Forgetting the -P flag on setsebool causes intermittent failures. The toggle works until the system reboots, then the web server loses network access again. Always use -P for persistent changes.
Confusing firewalld with SELinux wastes time. firewalld controls inbound and outbound traffic at the network layer. SELinux controls process capabilities and file access at the kernel layer. A Connection refused error usually means the service isn't listening or the firewall is dropping packets. A Permission denied or 403 Forbidden with no application log entry means SELinux is blocking the file or socket access.
Here is how to isolate a network-level block from a policy-level block.
sudo firewall-cmd --list-all # Show active zones and allowed services
sudo ss -tlnp | grep :80 # Verify the web server is actually listening on the port
sudo ausearch -m avc -ts recent | grep nginx # Check if the kernel blocked the socket creation
If the boot menu is gone, GRUB rescue is your friend, not your enemy.

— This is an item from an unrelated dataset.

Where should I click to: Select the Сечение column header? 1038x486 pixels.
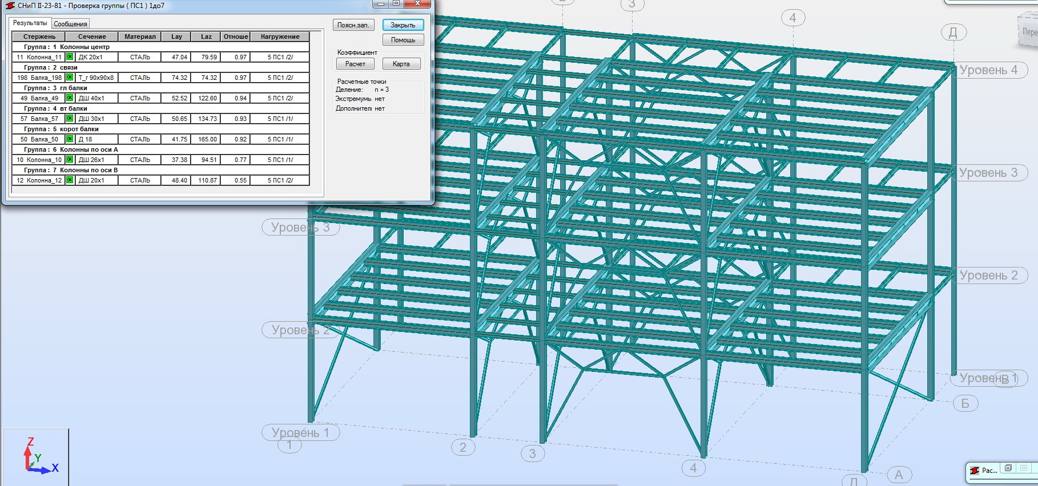click(x=92, y=37)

When to use this vs alternatives
Use semanage fcontext and restorecon when your web server needs to read or write files outside the default /var/www/html directory. Use setsebool when your web server needs to connect to databases, call external APIs, or proxy requests to backend services. Use audit2allow and semodule when you are building a custom application that requires highly specific socket or capability access not covered by standard booleans. Stay in enforcing mode when you want the kernel to actively block unauthorized access and protect against zero-day exploits. Switch to permissive mode only when you are debugging a complex policy failure and need to see what would be blocked without actually stopping the process.
Snapshot the system before the upgrade. Future-you will thank you.